From your work with isoquants, you already know that a given output level can be produced by many different combinations of labor and capital. The question now is: which combination is cheapest? To answer this, you need a second geometric object — the isocost line. An isocost line connects all input combinations (L, K) that cost the same total amount: wL + rK = C, where w is the wage rate and r is the rental rate of capital. Just like a consumer's budget constraint, an isocost line has slope -w/r: for every extra unit of labor you hire, you must release w/r units of capital to stay at the same cost.
The cost-minimizing input combination is where the isoquant is tangent to the lowest possible isocost line. At that tangency, the slopes of the two curves are equal: the marginal rate of technical substitution (MRTS = MPL/MPK) equals the input price ratio (w/r). You can read this condition as a no-arbitrage rule: if MPL/MPK > w/r, you can produce the same output more cheaply by substituting labor for capital (labor buys more output per dollar than capital does). You keep substituting until the productivity ratios equal the cost ratios — at which point no further profitable rearrangement is possible.
Now trace what happens when an input price changes. Suppose the wage w rises. The isocost line rotates — it becomes steeper (slope -w/r is now more negative). The tangency point shifts along the isoquant toward more capital and less labor: the firm substitutes away from the now-more-expensive input. This movement traces out the factor demand curve for labor: as w rises, quantity of labor demanded falls. The factor demand curve for an input is therefore a derived demand — it reflects not a preference for labor per se, but the demand for the output that labor helps produce.

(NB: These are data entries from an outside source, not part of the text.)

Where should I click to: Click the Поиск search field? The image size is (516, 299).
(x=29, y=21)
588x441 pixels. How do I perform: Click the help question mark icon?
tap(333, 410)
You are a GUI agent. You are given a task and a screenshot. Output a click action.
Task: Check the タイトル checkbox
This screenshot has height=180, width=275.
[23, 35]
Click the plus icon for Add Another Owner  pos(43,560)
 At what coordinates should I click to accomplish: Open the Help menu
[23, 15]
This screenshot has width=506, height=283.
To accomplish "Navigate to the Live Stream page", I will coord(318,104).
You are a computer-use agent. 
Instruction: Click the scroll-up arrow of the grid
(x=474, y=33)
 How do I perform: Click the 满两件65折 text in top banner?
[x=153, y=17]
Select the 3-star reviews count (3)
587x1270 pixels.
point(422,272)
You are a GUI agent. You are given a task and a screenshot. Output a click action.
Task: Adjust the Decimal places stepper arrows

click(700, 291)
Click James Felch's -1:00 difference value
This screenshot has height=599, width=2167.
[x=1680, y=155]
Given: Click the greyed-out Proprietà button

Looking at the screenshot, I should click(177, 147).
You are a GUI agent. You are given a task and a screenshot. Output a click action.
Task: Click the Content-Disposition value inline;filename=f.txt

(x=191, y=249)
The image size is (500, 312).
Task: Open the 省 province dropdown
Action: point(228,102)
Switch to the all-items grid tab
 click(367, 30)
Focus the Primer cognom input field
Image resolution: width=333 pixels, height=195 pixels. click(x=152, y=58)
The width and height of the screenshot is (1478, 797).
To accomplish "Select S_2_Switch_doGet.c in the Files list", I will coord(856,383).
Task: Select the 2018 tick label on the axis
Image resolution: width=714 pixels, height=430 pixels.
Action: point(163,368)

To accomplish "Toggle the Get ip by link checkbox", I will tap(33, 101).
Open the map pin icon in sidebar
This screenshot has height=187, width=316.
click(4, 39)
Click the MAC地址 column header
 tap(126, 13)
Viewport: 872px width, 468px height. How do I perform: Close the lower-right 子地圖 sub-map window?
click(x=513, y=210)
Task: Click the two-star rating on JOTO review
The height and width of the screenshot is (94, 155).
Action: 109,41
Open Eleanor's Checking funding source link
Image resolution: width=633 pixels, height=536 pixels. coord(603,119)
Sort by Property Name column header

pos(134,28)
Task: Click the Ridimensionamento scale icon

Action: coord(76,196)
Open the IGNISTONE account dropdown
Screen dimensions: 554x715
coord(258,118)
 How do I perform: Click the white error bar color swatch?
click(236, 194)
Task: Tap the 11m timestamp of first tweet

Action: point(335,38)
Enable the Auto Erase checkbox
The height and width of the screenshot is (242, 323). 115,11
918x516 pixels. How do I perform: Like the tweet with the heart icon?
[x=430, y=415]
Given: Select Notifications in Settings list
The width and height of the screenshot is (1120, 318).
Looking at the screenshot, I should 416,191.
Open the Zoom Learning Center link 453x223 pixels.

An important subtlety: cost minimization as studied here is a constrained optimization at a fixed output level. It tells you the cheapest way to produce Q units, not how much to produce. The firm's actual output decision (choosing Q to maximize profit, where MR = MC) is a separate step. But the cost-minimizing input choices at every output level generate the firm's cost function — the foundation for all long-run cost analysis. As output scales up, the cost-minimizing input bundle traces an expansion path through input space, which determines how average costs behave as the firm grows.